On Belonging and Not Belonging provides a sophisticated exploration of how themes of translation, migration, and displacement shape an astonishing range of artistic works. From the possibilities and limitations of translation addressed by Jhumpa Lahiri and David Malouf to the effects of shifting borders in the writings of Eugenio Montale, W. G. Sebald, Colm Tóibín, and many others, esteemed literary critic Mary Jacobus looks at the ways novelists, poets, photographers, and filmmakers revise narratives of language, identity, and exile. Jacobus’s attentive readings of texts and images seek to answer the question: What does it mean to identify as—or with—an outsider?
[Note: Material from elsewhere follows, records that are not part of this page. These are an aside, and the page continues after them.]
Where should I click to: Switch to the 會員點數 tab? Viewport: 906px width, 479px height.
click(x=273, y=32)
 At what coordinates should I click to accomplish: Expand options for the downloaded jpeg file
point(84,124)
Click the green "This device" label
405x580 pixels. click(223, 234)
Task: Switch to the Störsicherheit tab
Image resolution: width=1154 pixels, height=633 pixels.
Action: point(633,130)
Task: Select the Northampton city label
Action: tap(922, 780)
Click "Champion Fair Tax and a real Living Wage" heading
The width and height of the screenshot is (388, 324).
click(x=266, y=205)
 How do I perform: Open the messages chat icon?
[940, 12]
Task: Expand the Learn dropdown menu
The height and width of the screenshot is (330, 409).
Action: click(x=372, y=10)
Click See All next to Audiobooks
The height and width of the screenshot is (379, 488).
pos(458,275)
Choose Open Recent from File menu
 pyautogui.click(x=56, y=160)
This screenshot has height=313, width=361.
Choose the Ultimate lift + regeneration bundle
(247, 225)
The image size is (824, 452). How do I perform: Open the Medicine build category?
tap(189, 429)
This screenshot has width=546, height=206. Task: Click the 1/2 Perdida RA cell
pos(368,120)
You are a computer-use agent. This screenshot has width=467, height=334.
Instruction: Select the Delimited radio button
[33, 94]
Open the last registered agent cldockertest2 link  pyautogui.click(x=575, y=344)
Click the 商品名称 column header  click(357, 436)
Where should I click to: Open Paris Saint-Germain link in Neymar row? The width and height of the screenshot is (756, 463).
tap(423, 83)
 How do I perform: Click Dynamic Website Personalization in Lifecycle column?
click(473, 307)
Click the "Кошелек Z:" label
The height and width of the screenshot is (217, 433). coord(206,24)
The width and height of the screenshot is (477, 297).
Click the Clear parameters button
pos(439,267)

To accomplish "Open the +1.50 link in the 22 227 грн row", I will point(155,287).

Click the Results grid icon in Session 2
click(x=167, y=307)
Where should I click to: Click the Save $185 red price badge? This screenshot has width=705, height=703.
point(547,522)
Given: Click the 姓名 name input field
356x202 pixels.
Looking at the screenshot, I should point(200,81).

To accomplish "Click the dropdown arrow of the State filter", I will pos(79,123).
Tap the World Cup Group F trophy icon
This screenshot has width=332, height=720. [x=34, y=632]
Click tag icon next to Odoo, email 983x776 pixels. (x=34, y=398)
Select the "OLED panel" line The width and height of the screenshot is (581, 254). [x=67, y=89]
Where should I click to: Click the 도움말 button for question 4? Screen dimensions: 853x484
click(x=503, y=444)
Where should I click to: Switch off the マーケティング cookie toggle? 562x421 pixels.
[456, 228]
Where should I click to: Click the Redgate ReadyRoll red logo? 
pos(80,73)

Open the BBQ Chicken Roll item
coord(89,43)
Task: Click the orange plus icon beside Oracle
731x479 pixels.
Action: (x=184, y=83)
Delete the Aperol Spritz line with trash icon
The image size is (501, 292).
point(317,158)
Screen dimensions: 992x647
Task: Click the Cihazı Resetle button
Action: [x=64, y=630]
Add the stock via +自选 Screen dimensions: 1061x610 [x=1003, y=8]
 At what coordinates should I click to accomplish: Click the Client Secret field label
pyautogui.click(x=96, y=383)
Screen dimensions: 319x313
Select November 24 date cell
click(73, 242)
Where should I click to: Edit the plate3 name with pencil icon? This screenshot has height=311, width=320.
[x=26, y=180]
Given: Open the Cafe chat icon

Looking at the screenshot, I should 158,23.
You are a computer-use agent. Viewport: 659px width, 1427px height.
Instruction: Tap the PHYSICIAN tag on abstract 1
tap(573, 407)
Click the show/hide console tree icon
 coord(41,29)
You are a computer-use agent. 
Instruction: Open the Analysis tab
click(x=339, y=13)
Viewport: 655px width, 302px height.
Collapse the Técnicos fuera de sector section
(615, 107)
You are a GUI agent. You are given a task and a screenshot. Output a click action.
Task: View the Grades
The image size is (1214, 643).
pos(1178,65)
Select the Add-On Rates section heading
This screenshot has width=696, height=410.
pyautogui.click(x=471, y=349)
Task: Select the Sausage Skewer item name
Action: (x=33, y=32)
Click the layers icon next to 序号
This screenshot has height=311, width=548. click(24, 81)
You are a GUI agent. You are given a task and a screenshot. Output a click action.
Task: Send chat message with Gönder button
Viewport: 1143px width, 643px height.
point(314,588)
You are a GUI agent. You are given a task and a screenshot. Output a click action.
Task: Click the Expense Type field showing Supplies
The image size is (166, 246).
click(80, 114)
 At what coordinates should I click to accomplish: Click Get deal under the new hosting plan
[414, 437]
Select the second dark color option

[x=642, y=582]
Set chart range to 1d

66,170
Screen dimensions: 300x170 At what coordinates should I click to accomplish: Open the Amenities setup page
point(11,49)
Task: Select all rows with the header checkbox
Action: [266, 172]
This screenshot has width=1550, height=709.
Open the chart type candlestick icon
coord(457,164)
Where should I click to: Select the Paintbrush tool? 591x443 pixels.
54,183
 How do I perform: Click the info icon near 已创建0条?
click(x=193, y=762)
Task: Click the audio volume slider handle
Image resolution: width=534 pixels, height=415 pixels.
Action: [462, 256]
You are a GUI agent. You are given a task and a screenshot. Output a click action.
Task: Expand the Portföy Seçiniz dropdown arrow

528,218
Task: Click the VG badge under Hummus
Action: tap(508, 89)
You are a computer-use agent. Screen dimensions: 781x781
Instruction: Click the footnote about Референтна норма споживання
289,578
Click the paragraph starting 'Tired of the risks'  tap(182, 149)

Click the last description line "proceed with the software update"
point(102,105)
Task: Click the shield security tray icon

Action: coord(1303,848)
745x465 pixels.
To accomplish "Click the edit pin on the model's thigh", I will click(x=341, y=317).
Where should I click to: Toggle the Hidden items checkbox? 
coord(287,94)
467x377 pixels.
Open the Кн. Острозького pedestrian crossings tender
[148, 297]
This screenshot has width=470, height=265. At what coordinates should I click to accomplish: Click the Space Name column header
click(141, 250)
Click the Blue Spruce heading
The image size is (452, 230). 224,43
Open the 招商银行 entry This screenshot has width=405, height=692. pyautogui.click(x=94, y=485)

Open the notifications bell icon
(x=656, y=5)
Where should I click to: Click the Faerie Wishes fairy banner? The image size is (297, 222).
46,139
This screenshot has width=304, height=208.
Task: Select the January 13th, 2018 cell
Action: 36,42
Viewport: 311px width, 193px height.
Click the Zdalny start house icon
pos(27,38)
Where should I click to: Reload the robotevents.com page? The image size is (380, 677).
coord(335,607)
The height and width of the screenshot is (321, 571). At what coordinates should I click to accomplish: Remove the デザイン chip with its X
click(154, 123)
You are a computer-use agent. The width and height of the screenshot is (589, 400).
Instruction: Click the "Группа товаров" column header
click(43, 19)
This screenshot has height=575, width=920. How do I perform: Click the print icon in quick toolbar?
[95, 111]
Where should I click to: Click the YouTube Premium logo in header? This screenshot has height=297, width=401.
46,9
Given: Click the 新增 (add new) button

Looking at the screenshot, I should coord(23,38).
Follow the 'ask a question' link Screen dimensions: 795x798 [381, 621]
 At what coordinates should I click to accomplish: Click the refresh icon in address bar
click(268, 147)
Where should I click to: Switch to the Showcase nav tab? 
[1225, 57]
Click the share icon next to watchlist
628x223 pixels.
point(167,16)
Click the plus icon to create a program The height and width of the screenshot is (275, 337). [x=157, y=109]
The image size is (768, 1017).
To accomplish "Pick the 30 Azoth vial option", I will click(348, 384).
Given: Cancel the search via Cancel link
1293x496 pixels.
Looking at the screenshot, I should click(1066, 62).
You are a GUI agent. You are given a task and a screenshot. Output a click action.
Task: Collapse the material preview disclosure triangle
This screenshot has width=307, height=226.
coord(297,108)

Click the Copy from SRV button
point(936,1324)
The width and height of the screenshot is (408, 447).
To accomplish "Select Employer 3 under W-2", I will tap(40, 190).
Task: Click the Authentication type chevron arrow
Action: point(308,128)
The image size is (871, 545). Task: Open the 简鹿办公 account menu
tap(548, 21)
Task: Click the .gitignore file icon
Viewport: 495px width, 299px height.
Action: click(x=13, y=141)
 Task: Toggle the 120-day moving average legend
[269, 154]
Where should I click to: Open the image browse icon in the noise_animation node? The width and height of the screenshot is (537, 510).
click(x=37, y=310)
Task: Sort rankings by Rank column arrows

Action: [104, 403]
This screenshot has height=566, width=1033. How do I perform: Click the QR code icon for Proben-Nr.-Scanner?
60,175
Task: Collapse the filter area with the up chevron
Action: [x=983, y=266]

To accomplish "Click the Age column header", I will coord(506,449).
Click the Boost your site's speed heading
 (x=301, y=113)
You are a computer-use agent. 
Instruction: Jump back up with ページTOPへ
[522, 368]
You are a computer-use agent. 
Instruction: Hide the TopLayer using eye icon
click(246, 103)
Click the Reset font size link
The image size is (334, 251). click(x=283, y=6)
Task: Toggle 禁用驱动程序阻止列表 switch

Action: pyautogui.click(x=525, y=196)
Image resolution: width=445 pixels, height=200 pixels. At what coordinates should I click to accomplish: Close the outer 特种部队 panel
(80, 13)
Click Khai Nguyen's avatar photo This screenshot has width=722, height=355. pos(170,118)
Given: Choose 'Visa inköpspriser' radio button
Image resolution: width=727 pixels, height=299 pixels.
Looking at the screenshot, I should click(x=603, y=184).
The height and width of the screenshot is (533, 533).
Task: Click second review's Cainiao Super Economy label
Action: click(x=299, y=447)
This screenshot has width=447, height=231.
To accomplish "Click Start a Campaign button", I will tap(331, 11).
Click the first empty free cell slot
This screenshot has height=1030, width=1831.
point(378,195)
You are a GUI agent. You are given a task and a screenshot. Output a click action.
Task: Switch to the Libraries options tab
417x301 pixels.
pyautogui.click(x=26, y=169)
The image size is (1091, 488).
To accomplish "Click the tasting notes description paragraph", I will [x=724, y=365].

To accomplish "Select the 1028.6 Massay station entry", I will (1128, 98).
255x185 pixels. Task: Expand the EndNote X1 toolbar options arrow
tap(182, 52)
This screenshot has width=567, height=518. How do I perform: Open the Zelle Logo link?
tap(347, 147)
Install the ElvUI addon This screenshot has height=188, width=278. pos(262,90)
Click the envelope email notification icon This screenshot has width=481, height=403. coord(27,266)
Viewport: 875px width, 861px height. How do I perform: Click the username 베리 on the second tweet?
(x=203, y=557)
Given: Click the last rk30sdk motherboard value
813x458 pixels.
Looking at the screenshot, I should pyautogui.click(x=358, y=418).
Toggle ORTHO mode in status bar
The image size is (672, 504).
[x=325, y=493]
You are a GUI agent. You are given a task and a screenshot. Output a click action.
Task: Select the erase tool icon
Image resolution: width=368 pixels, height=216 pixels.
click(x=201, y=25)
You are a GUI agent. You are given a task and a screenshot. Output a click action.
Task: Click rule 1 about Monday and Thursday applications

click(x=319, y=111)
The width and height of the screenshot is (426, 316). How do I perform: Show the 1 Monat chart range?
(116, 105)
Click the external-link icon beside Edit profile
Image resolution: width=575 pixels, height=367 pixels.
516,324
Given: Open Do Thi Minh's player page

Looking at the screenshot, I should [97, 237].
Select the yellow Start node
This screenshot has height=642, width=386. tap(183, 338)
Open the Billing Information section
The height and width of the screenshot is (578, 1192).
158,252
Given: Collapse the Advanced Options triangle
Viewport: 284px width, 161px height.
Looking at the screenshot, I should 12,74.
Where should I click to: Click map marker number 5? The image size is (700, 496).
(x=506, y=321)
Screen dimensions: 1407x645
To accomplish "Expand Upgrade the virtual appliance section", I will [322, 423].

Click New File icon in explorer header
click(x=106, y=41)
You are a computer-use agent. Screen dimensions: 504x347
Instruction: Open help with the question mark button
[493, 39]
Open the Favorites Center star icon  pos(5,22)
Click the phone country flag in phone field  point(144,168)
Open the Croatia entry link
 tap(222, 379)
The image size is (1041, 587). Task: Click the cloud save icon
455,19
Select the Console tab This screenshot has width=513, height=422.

Walls and border-crossings, nomadic wanderings and Alpine walking, the urge to travel and the yearning for home—Jacobus braids together such threads in disparate times and geographies. She plumbs the experiences of Ovid in exile, Frankenstein’s outcast Being, Elizabeth Bishop in Nova Scotia and Brazil, Walter Benjamin’s Berlin childhood, and Sophocles’s Antigone in the wilderness. Throughout, Jacobus trains her eye on issues of transformation and translocation; the traumas of partings, journeys, and returns; and confrontations with memory and the past.
Focusing on human conditions both modern and timeless, On Belonging and Not Belonging offers a unique consideration of inclusion and exclusion in our world.
Mary Jacobus is the Grace II Professor Emerita of English at the University of Cambridge and professor emerita of English at Cornell University. Her many books include Reading Cy Twombly (Princeton) and Romantic Things.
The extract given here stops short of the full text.